Mental Rehearsal: A Solution to Limited Competition
The solution is mental rehearsal in a format that is not draining but provides the athlete with the confidence that enables the achievement of a maximal performance state. It has been called autogenesis, self-hypnosis, or fractional relaxation. It is a common practice in many national sports programs, and I’ve used it successfully with a number of athletes who were trepidatious about the competitive experience.
The Ideal Ambience for Mental Rehearsal
In order to enter the altered state, the athlete should set aside a portion of time (a half hour is sufficient) where there are no disturbances. There should be little or no auditory disruption. The room temperature should be 20 degrees C (68 F) or slightly higher, but not a temperature that might induce sleep. Lighting should be subdued. The athlete should lie supine on a bed; a pillow is optional.
The Process of Achieving Deep Relaxation
With eyes closed, the subject should imagine the toes and then the feet turning into liquid. As each portion of the body begins to relax to the point where there is little sensation in that particular body part, the physical feelings begin to subside. After the feet, the lower legs relax and melt into the mattress. The thighs are next. Complete relaxation may not be achievable in the initial efforts, but it will be eventually achieved through practice.
Visualizing Competition Success
The process continues into the torso, beginning with the pelvic region and then the abdominal. It should be quiet with no sensations. Proceed to the chest and shoulders. At this point, the athlete should only be aware of the arms.

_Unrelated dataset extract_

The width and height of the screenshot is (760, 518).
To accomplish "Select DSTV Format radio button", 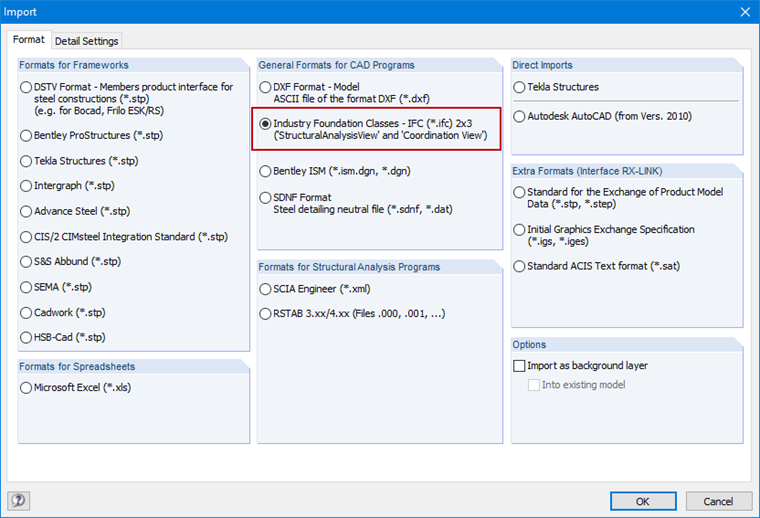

The fingers and then the hands turn to liquid and melt into the mattress. Then, the upper arms. When the entire body has achieved the relaxed state, one will feel as though there is only a brain lying on the pillow and a heart beating on the mattress. It will take practice to achieve this state, but it is possible. One is now ready to visualize the competition.
The Competition Visualization Process
One can now feel oneself approaching the platform. The audience is just an indistinct mass. The sound beyond the platform is just a muffled murmur. The only spoken words that are distinct are those of one’s coach.
Time to chalk up at the chalk stand next to the platform. Once chalking is complete, one steps up onto the platform. Everything within the expanse of the platform is crystal clear. Everything beyond it is muffled. You approach the bar. You set your feet. You carefully set your grip and descend into the lift-off position. You are acutely aware of the muscles that will initiate the lift.
You initiate liftoff, and you can feel each movement undertaken as the bar rises. The bar rises to power position, and suddenly, there is an explosion as the bar elevates quickly and precisely. You lock the bar in a perfect overhead position, and you rise steadily. You hear the down signal, and you lower the weight. Sound and vision suddenly return to normal. A successful lift has been authored.
Repeat this process for the clean & jerk.
Regular Practice and Competition Readiness
I would recommend practicing this rehearsal twice a week in the six weeks or so leading up to the competition. You will get better as you do it more often. By the time you get to the competition, you will have rehearsed your lifts over and over, and you will know exactly what you are going to do on the competition platform. This should do much to alleviate any nervousness and trepidation as you know precisely what to expect in your competition.
Try this, practice this. You will become confident in your performance skills.